- _GOAL OF THE EXERCISE_: Put the following lines into a JSON list of strings, one string per line, with blank lines omitted and the pictures left out.
>> START ENTRIES
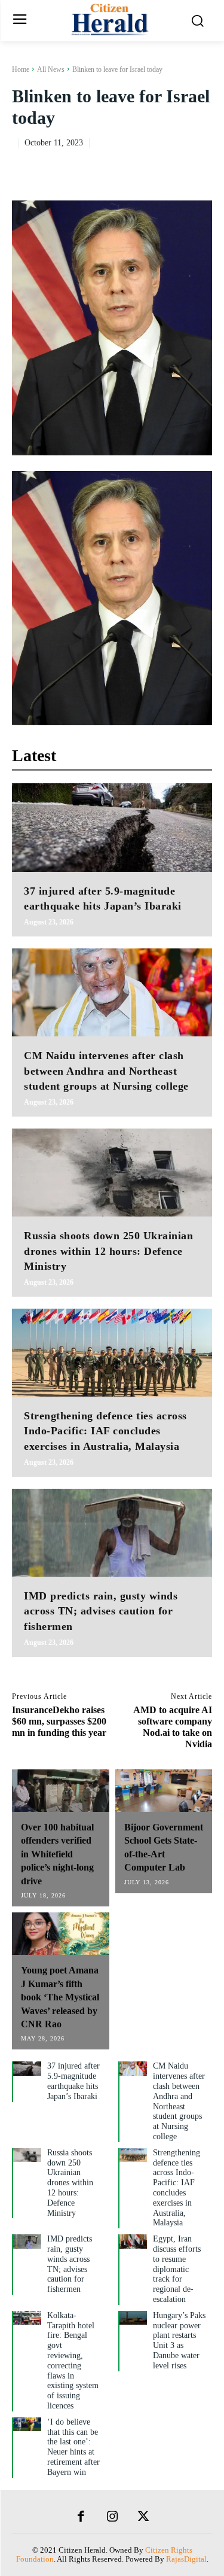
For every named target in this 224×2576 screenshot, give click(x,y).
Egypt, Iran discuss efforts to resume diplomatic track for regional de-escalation (177, 2269)
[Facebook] (118, 166)
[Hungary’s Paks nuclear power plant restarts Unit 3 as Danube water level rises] (133, 2318)
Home (20, 69)
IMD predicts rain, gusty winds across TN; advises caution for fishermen (100, 1611)
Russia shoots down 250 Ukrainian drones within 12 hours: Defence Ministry (108, 1251)
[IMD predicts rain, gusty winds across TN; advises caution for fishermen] (112, 1533)
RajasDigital (186, 2558)
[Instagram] (112, 2517)
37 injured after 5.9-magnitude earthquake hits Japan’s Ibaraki (73, 2080)
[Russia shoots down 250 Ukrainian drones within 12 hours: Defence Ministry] (112, 1172)
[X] (145, 166)
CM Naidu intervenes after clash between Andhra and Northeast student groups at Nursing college (106, 1070)
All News (51, 69)
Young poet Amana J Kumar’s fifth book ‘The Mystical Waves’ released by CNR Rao (60, 1997)
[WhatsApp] (200, 166)
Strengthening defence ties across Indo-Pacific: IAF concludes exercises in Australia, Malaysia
>> END ENTRIES
- _TASK OUTPUT_:
[
  "For every named target in this 224×2576 screenshot, give click(x,y).",
  "Egypt, Iran discuss efforts to resume diplomatic track for regional de-escalation (177, 2269)",
  "[Facebook] (118, 166)",
  "[Hungary’s Paks nuclear power plant restarts Unit 3 as Danube water level rises] (133, 2318)",
  "Home (20, 69)",
  "IMD predicts rain, gusty winds across TN; advises caution for fishermen (100, 1611)",
  "Russia shoots down 250 Ukrainian drones within 12 hours: Defence Ministry (108, 1251)",
  "[IMD predicts rain, gusty winds across TN; advises caution for fishermen] (112, 1533)",
  "RajasDigital (186, 2558)",
  "[Instagram] (112, 2517)",
  "37 injured after 5.9-magnitude earthquake hits Japan’s Ibaraki (73, 2080)",
  "[Russia shoots down 250 Ukrainian drones within 12 hours: Defence Ministry] (112, 1172)",
  "[X] (145, 166)",
  "CM Naidu intervenes after clash between Andhra and Northeast student groups at Nursing college (106, 1070)",
  "All News (51, 69)",
  "Young poet Amana J Kumar’s fifth book ‘The Mystical Waves’ released by CNR Rao (60, 1997)",
  "[WhatsApp] (200, 166)",
  "Strengthening defence ties across Indo-Pacific: IAF concludes exercises in Australia, Malaysia"
]